A Formula 1 car racing event is exciting not just for its ability to keep you on edge or with the concrete melting speed of the cars but also because of what it represents, a precision-driven ecosystem that runs behind the scenes to account for and prepare for every single possibility. Be it measuring performance through sensors, analyzing lap times, anticipating tire burns, or predicting driver fatigue, F1 races are the pinnacle of what modern data analytics can do to unlock value and improve outcomes - both on and off the track.
Operating a business in today’s world is akin to racing on an F1 track. There are unanticipated twists and turns on the road, the competitors are going to whizz past, and just as things seem stable, an unanticipated event can throw a spanner in the works. Businesses are often defined by their differentiation, but having a fast car is no longer enough. To navigate the unexpected, it becomes key to complement the fast car (competitive differentiation) with a sapient driver in the form of robust intelligence and advanced data analytics.
Business intelligence is the value-churning flywheel that can unlock exponential value. The secret sauce to business competitiveness in the current paradigm stems from a company’s ability to consistently improve results by deriving more value from the data it generates.
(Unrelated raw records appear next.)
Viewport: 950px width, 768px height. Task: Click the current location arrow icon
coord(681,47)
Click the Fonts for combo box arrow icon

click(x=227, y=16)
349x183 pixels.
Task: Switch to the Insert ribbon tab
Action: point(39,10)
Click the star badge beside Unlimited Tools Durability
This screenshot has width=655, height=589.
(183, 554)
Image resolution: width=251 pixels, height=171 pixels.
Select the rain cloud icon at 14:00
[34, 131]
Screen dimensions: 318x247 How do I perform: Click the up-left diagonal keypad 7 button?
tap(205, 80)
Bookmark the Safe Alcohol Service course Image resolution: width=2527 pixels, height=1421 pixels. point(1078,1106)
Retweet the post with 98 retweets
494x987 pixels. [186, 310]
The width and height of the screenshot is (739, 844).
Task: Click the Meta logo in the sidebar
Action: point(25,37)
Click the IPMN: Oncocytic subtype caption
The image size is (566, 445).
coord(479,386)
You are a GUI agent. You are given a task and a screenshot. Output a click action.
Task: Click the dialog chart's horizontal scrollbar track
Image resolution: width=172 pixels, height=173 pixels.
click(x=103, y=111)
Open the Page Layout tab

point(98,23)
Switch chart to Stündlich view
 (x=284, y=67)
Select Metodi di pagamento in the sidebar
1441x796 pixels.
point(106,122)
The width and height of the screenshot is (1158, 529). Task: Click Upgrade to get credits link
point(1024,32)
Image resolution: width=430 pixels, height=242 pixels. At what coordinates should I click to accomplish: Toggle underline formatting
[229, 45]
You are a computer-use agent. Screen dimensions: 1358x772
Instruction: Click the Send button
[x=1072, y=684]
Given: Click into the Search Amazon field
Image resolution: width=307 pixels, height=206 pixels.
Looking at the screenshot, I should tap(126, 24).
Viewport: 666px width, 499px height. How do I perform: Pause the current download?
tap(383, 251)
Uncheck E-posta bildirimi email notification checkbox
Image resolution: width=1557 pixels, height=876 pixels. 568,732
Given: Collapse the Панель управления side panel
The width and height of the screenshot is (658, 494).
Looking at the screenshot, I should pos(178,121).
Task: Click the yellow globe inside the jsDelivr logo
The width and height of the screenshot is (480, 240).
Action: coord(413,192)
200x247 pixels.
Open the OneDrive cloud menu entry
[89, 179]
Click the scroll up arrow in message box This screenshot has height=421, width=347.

A business intelligence tool plays the role of the captain of a ship. It should be able to navigate the employees at any skill level to make data-driven insights through simpler insight discovery. The insights shouldn’t be just diagnostic in nature but also predictive and prescriptive. These BI insights can enable agile and high-accuracy decision-making in the volatile, uncertain, complex, and ambiguous (VUCA) global business environment.
However, building these capabilities in today’s data-overloaded world can be a challenging proposition. The massive amount of data being generated from organizations’ operations, businesses, products, and even customers can be overwhelming and full of noise. However, investing in the right business intelligence tool can assist an organization in solving such conflicts by bridging the gap between data and decisions.
In many instances, the best data analytics teams tend to spend most of their time framing the business problem before analyzing the data. Framing the business problem could be an extensive exercise in itself, spanning from identifying the strategic gaps in a process/platform to identifying the right sets of data that must be collected and analyzed to arrive at the insight that will then guide the strategic course of action.
Once identified, the problem will require varying amounts of data from different sources. A marketing team will require a survey, customer behavior data, and advertising effectiveness data before changing the outreach strategy. On the other hand, operations and customer satisfaction teams will likely depend on grievance redressal statistics, customer churn, and internal records of customer service to analyze potential bottlenecks in the post-purchase consumer experience.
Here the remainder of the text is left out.